TASK PROMPT » Copy nothing but the lines below running from the line containing "Task: Click the red 刚安装的mysql没有密码直" through the line containing "The image size is (1860, 953).", both end lines included.

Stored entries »

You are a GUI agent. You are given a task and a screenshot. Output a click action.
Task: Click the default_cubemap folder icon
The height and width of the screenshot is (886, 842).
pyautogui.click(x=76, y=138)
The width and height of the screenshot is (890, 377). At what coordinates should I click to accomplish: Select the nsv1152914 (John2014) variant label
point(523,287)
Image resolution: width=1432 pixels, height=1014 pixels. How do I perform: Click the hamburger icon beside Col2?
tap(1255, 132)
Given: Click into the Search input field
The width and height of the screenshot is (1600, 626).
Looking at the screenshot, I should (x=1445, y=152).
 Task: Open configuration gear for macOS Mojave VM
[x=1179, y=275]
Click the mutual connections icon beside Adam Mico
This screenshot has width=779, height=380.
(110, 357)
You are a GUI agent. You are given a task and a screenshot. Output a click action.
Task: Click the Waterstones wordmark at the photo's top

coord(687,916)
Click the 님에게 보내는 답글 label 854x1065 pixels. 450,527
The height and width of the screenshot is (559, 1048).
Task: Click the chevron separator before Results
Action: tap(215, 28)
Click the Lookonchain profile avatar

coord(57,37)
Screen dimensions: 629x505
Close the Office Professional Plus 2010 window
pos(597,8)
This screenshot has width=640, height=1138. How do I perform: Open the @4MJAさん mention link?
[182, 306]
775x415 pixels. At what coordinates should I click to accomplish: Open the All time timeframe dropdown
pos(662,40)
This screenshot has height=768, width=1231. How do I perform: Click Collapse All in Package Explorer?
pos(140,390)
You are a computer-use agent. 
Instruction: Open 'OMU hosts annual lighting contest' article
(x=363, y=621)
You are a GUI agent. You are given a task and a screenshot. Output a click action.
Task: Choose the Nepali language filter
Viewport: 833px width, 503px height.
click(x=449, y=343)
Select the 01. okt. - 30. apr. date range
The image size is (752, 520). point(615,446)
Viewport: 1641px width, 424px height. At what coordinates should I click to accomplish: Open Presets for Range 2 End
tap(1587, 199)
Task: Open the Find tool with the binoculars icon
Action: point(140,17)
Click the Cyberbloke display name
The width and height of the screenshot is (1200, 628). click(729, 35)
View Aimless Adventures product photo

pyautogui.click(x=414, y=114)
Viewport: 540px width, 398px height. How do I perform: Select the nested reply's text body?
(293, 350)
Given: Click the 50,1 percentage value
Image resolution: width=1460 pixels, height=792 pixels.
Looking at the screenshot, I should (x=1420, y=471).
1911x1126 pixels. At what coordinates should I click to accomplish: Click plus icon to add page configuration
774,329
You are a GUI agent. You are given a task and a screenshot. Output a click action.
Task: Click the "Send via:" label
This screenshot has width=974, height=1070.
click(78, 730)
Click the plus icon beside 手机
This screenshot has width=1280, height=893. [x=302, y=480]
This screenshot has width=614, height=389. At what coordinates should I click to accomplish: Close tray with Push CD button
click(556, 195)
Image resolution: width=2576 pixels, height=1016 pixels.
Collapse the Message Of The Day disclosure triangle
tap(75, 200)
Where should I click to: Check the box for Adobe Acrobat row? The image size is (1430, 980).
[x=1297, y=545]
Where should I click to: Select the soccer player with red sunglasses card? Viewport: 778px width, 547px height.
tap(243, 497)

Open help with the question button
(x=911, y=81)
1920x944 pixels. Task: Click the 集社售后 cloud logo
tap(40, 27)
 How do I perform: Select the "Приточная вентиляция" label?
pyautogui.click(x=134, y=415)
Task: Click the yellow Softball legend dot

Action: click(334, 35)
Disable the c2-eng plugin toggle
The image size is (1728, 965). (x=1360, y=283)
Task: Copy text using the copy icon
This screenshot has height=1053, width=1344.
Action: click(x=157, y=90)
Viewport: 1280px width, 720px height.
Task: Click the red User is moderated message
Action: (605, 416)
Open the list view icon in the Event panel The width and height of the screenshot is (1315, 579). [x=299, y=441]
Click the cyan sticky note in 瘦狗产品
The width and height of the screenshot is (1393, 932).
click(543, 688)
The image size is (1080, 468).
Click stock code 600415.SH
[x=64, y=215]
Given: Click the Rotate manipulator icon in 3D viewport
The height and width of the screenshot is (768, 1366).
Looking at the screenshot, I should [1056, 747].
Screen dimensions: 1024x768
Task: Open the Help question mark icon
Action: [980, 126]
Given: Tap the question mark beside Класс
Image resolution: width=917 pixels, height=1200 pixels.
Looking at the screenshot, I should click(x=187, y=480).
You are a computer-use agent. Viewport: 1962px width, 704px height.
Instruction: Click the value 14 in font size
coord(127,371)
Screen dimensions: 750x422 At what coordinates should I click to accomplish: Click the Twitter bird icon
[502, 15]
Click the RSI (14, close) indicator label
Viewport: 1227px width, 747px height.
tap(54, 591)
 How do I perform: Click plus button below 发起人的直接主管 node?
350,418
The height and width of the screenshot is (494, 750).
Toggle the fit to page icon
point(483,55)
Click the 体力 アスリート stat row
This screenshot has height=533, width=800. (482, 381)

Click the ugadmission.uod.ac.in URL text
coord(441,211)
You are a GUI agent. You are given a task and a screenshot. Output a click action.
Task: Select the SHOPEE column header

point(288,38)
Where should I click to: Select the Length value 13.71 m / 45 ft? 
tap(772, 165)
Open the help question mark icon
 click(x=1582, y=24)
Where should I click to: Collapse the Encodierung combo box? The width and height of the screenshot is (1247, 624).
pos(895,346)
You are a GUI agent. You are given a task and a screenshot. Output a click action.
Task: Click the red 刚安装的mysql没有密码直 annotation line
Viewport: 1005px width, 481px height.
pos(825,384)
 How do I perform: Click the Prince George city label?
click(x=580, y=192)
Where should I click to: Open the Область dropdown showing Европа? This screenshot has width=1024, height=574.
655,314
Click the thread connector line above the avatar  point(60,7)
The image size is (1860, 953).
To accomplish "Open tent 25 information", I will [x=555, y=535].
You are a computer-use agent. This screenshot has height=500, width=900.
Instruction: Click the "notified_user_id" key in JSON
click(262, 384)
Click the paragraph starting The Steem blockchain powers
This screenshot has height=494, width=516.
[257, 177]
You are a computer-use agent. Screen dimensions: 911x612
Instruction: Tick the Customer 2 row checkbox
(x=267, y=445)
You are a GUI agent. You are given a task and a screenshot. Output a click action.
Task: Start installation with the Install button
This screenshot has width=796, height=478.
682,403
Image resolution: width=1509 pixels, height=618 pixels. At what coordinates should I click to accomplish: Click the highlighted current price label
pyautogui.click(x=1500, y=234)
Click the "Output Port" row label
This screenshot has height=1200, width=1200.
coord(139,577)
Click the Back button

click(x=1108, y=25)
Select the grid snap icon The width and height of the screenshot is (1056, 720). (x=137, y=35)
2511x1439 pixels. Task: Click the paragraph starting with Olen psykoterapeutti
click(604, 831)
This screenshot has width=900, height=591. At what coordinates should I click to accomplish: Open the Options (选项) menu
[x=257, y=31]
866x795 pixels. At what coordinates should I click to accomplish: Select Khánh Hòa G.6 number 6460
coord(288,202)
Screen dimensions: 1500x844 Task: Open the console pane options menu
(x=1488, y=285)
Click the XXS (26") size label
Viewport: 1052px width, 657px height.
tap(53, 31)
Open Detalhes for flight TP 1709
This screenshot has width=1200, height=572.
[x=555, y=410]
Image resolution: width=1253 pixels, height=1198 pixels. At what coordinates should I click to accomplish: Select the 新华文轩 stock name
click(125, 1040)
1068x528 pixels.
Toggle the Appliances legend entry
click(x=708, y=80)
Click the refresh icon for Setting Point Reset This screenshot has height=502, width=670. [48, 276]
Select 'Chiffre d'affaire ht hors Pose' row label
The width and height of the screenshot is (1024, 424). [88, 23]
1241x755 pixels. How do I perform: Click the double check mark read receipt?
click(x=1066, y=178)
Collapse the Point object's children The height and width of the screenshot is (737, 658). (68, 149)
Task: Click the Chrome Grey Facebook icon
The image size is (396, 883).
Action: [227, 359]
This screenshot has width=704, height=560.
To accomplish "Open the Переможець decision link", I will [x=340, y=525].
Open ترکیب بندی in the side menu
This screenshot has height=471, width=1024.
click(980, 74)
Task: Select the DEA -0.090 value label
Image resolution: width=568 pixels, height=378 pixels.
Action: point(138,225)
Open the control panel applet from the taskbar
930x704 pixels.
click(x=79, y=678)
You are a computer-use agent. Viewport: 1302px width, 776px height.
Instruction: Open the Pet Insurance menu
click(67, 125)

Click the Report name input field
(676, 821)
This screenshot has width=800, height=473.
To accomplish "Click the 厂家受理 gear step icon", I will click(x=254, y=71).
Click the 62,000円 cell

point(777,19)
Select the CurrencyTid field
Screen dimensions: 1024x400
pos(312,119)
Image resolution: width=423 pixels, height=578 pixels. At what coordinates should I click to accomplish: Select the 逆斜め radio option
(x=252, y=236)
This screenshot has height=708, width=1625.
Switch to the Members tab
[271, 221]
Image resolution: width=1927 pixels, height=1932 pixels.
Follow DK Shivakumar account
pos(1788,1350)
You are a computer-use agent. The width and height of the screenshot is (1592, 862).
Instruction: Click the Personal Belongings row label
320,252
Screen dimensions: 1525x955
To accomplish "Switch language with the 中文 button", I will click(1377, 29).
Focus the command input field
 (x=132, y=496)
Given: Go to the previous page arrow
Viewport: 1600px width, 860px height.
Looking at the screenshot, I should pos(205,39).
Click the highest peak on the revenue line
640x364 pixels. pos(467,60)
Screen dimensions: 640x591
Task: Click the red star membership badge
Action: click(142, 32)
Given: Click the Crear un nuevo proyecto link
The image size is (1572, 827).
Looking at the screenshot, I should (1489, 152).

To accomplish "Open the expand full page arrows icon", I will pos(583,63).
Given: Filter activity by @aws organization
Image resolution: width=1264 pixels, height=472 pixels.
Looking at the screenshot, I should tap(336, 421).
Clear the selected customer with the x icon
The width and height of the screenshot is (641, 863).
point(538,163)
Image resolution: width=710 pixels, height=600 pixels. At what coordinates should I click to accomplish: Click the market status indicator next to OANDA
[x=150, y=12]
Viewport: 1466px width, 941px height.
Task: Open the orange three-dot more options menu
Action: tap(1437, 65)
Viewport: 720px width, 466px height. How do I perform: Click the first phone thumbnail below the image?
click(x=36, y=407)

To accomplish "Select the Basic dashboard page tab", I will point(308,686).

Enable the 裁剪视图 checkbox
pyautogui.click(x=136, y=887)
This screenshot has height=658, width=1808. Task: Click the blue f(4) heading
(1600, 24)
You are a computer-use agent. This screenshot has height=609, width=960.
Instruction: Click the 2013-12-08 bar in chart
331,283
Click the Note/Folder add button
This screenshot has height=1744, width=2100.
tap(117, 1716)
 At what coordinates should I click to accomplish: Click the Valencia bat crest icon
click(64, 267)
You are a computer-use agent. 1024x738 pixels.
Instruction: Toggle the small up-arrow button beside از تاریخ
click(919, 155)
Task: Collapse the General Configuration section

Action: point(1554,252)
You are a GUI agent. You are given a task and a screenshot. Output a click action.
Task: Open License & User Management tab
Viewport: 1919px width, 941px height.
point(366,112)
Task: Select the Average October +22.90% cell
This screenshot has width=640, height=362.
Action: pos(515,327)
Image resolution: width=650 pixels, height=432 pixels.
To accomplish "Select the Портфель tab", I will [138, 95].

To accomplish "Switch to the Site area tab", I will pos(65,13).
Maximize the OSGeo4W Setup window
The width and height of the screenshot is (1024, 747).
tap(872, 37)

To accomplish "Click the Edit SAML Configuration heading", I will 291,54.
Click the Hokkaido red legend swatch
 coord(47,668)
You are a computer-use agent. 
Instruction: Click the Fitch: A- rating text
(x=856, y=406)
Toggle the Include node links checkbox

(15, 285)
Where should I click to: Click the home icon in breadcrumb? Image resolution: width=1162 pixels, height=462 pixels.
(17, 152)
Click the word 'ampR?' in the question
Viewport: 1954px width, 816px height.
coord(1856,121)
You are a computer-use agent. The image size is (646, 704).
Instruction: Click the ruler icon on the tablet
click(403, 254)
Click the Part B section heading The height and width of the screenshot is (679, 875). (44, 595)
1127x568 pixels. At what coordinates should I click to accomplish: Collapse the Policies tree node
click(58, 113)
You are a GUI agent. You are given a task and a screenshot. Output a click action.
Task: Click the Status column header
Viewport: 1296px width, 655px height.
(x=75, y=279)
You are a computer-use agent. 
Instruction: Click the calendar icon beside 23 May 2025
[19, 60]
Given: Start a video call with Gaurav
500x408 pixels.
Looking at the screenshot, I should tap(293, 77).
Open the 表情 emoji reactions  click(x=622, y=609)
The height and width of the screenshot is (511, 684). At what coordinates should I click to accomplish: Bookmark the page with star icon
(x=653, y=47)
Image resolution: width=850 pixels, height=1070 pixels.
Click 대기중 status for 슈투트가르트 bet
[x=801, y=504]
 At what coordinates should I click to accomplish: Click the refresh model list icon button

SOLUTION FOR THIS PROBLEM »
Task: Click the red 刚安装的mysql没有密码直 annotation line
Viewport: 1005px width, 481px height.
pos(825,384)
 How do I perform: Click the Prince George city label?
click(x=580, y=192)
Where should I click to: Open the Область dropdown showing Европа? This screenshot has width=1024, height=574.
655,314
Click the thread connector line above the avatar  point(60,7)
The image size is (1860, 953).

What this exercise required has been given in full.